(The problem):
Your copy of the lines below must match them exactly and contain no images.

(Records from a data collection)
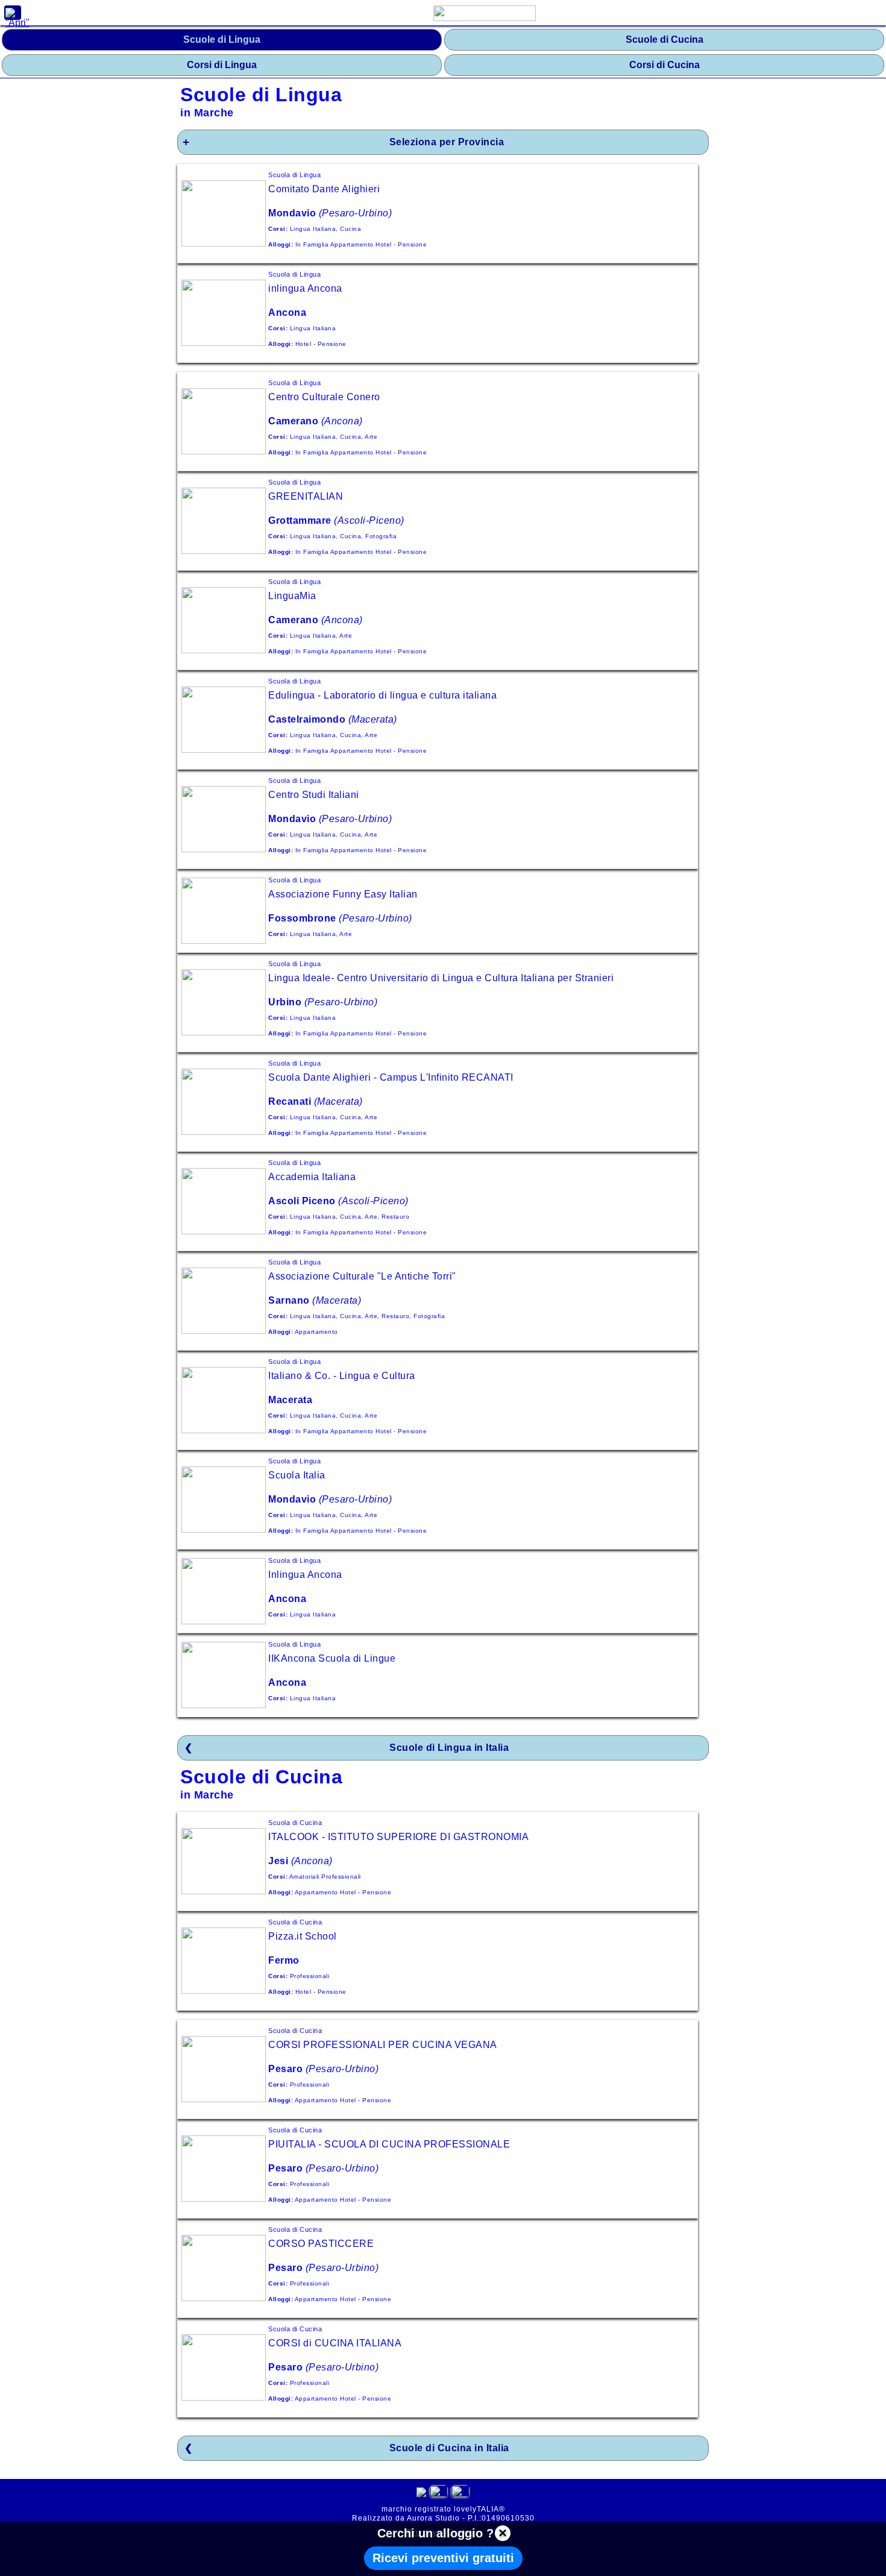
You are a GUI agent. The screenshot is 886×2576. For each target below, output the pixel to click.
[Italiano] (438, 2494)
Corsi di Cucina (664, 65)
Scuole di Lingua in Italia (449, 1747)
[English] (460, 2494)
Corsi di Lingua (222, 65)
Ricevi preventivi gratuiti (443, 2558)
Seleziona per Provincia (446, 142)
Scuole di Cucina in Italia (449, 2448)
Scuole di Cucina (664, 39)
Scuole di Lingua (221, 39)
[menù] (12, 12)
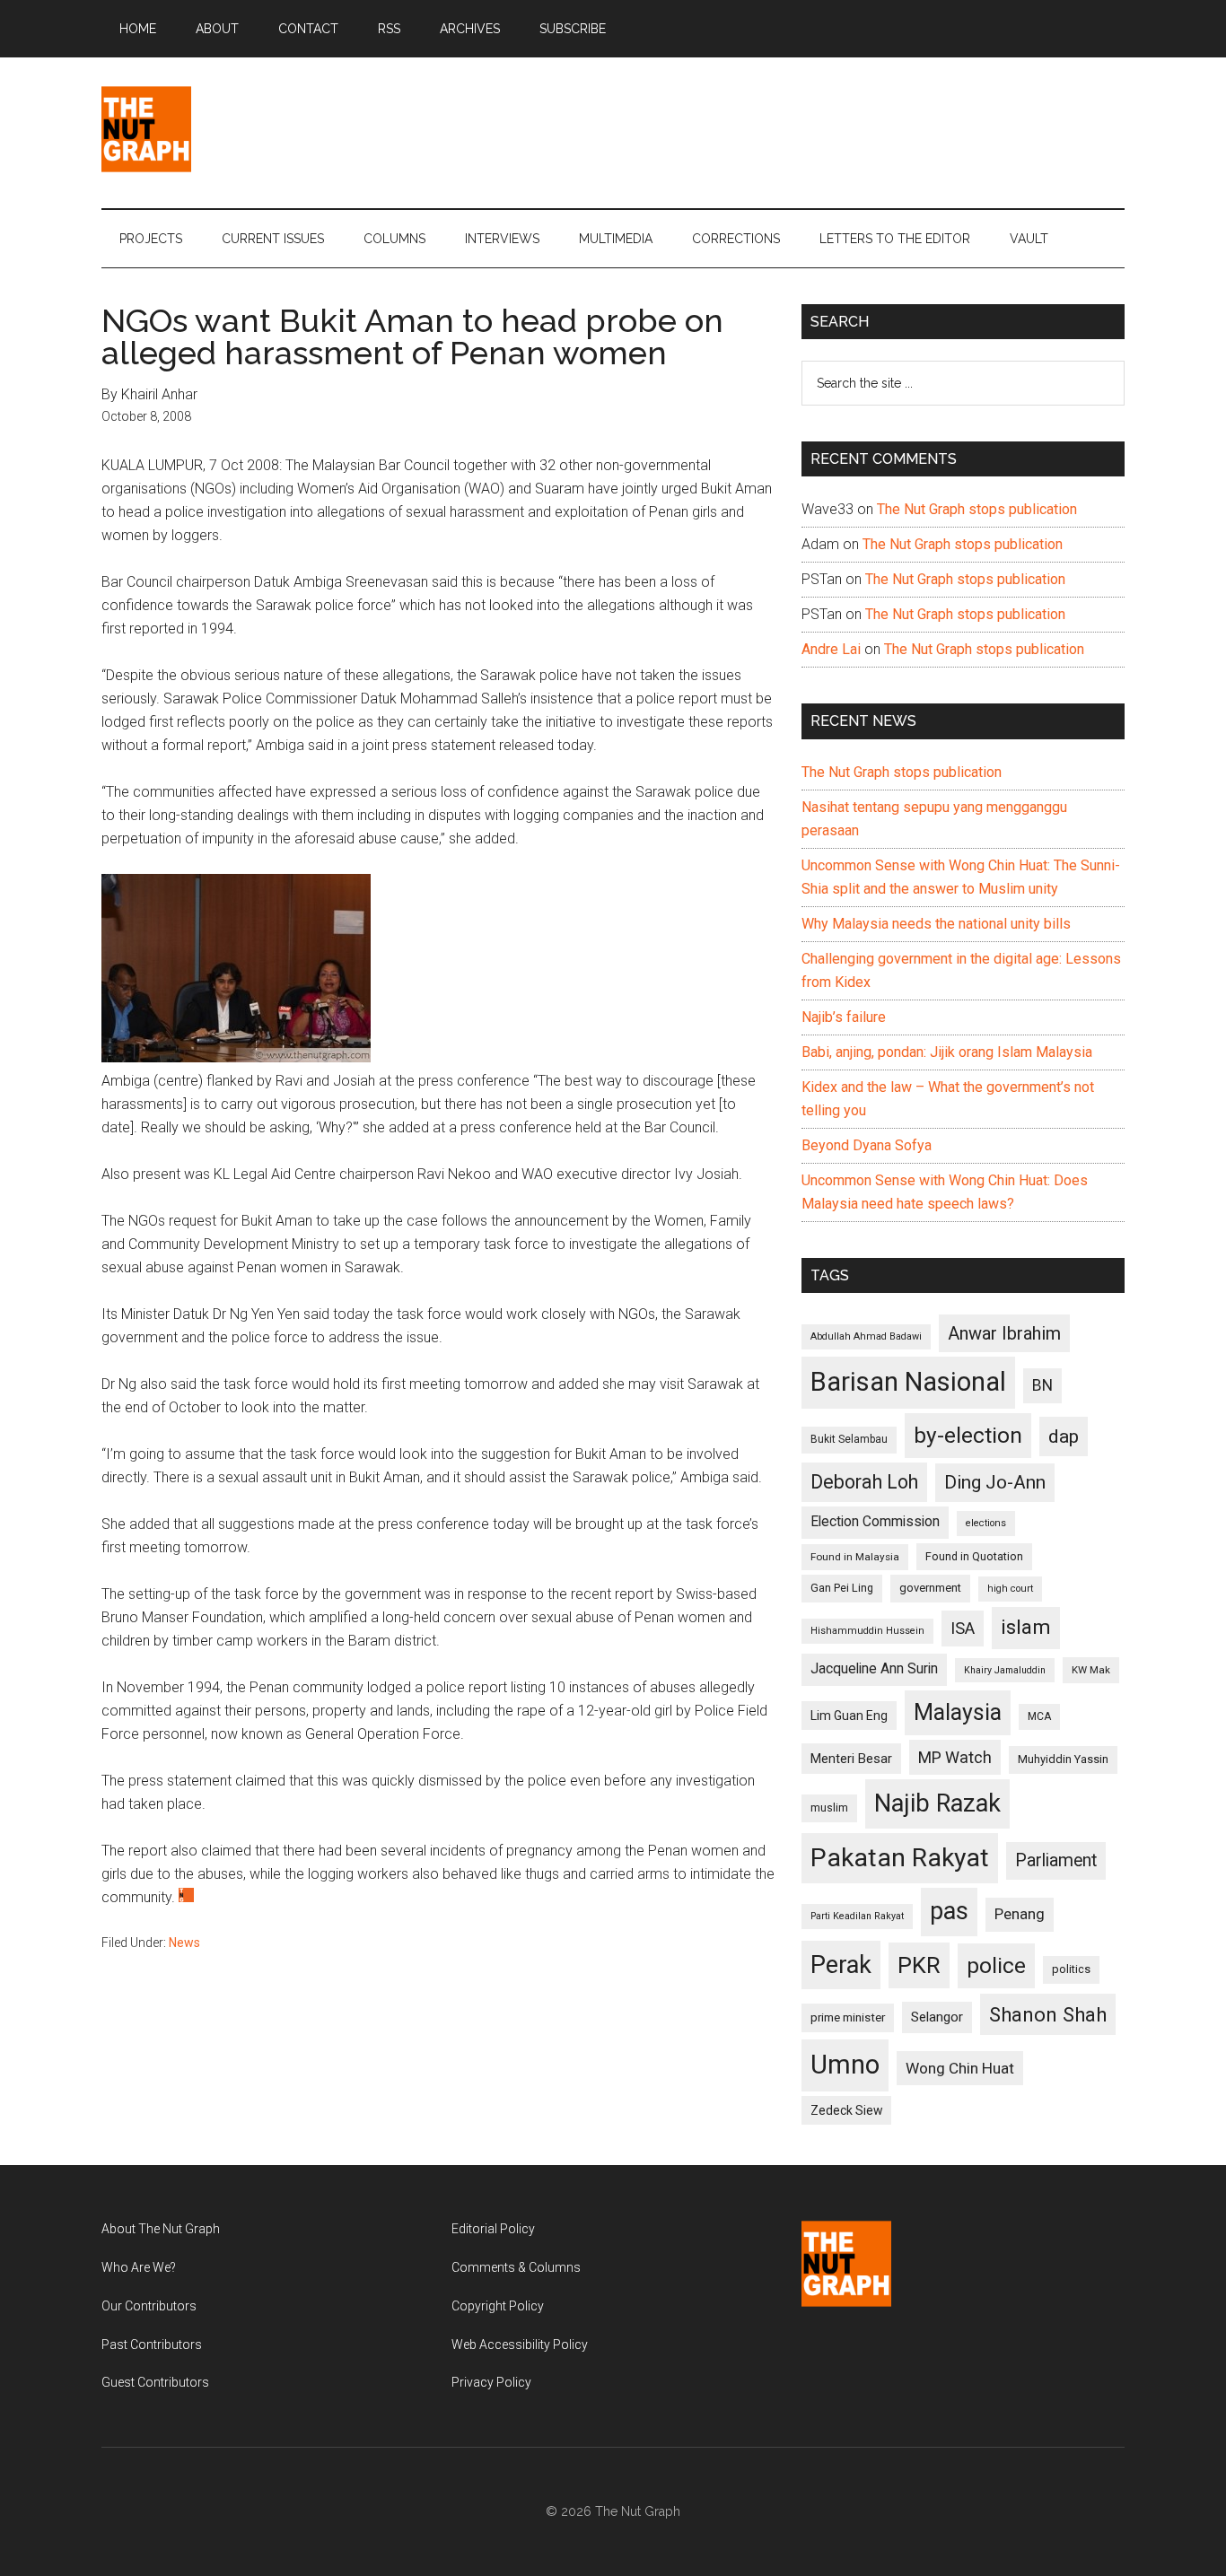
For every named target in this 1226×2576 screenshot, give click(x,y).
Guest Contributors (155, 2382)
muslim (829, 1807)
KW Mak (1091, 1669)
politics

(Exercise output):
You are a GUI agent. The screenshot is 886×2576. For each target below, output the pixel to click.
[Italiano] (438, 2494)
Corsi di Cucina (664, 65)
Scuole di Lingua in Italia (449, 1747)
[English] (460, 2494)
Corsi di Lingua (222, 65)
Ricevi preventivi gratuiti (443, 2558)
Seleziona per Provincia (446, 142)
Scuole di Cucina in Italia (449, 2448)
Scuole di Cucina (664, 39)
Scuole di Lingua (221, 39)
[menù] (12, 12)
For every named target in this 1226×2576 screenshot, give click(x,y).
Guest Contributors (155, 2382)
muslim (829, 1807)
KW Mak (1091, 1669)
politics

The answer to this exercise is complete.